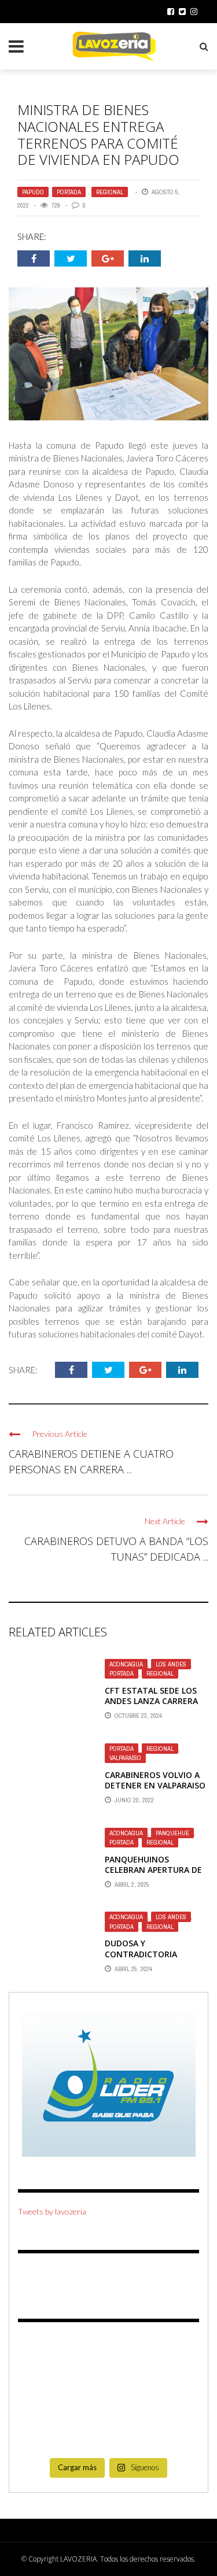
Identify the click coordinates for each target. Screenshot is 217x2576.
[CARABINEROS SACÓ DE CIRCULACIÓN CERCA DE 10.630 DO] (46, 2432)
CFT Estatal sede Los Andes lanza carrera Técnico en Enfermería (155, 1701)
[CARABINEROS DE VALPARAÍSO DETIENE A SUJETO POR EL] (46, 2395)
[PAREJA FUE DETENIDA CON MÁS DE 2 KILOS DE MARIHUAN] (170, 2395)
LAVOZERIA (78, 2559)
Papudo (33, 192)
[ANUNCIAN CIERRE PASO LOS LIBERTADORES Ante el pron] (170, 2358)
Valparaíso (125, 1758)
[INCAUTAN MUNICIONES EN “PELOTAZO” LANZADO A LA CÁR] (108, 2432)
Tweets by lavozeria (52, 2211)
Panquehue (172, 1833)
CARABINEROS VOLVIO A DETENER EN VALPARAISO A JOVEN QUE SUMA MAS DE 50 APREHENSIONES (155, 1790)
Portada (69, 192)
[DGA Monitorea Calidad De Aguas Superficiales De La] (46, 2358)
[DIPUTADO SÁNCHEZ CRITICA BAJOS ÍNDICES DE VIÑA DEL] (108, 2395)
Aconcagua (126, 1664)
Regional (109, 192)
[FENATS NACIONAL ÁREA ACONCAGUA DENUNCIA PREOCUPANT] (170, 2432)
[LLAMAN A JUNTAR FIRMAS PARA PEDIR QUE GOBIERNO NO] (108, 2358)
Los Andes (171, 1664)
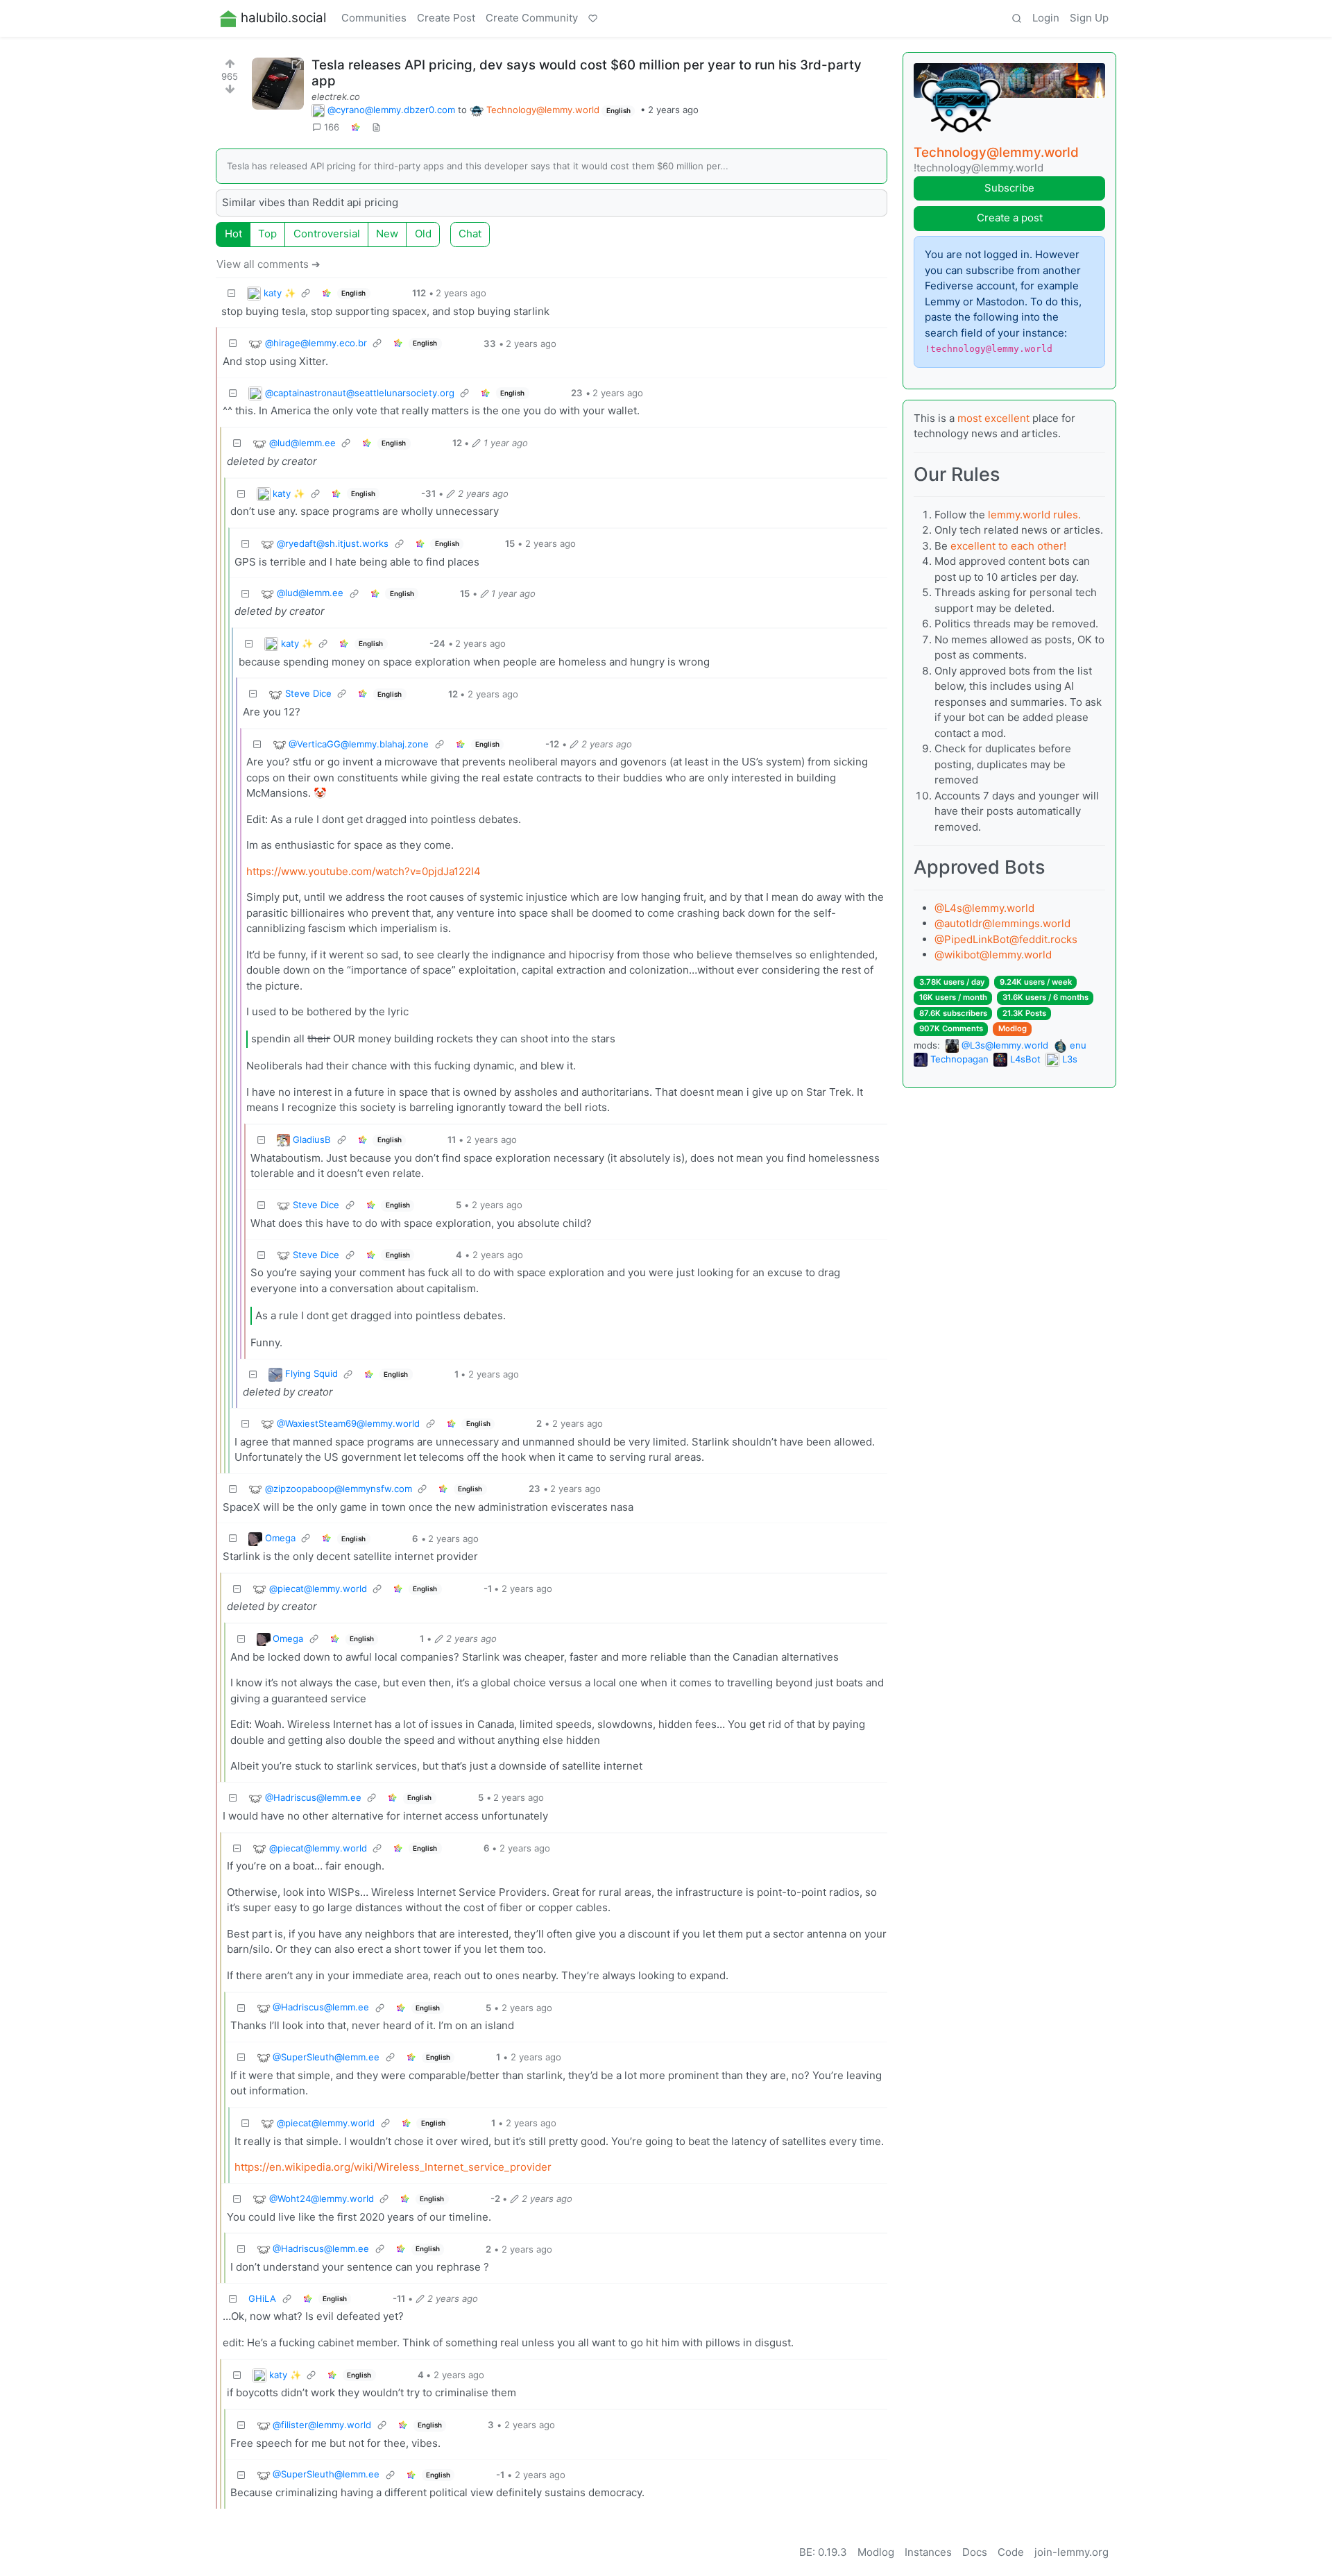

☆ ☆ ☆ ☆ ☆ ☆ ☆

[Task brief] Lines containing the string "Andes" are the ones to copy from the entries above.

[Your response]
CFT Estatal sede Los Andes lanza carrera Técnico en Enfermería (155, 1701)
Los Andes (171, 1664)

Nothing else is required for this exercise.